--- Material provided Enclosed Below ---

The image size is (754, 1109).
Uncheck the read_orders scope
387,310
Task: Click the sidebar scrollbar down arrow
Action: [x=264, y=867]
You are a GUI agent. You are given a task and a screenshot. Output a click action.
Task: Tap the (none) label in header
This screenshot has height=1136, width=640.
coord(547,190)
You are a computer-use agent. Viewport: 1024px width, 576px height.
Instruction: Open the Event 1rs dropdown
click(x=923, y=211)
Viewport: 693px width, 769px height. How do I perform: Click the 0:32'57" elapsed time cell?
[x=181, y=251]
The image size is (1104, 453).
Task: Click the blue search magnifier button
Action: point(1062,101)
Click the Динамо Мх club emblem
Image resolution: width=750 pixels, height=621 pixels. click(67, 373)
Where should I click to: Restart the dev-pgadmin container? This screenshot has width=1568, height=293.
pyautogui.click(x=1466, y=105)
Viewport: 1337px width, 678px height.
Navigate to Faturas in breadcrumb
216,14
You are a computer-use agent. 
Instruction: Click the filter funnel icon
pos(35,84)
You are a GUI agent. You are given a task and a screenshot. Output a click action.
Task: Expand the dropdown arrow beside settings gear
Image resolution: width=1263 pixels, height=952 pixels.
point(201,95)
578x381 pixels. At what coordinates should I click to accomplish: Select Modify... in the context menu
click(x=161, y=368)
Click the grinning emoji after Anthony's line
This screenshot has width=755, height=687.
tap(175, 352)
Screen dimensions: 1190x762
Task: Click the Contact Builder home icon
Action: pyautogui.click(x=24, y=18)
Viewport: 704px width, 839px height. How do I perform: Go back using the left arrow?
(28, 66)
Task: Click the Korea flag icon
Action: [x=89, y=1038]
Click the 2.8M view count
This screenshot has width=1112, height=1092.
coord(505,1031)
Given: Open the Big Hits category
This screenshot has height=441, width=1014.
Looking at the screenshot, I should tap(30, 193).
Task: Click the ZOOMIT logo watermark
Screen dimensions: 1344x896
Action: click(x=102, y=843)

--- End of Enclosed Material provided ---

**What the task requires:**
In the data above, find the line that contains "Image resolution: width=1263" and the line that contains "Click the 2.8M view count". Repeat exactly those lines and every line between them, and only those.

**Exercise response:**
Image resolution: width=1263 pixels, height=952 pixels.
point(201,95)
578x381 pixels. At what coordinates should I click to accomplish: Select Modify... in the context menu
click(x=161, y=368)
Click the grinning emoji after Anthony's line
This screenshot has width=755, height=687.
tap(175, 352)
Screen dimensions: 1190x762
Task: Click the Contact Builder home icon
Action: pyautogui.click(x=24, y=18)
Viewport: 704px width, 839px height. How do I perform: Go back using the left arrow?
(28, 66)
Task: Click the Korea flag icon
Action: [x=89, y=1038]
Click the 2.8M view count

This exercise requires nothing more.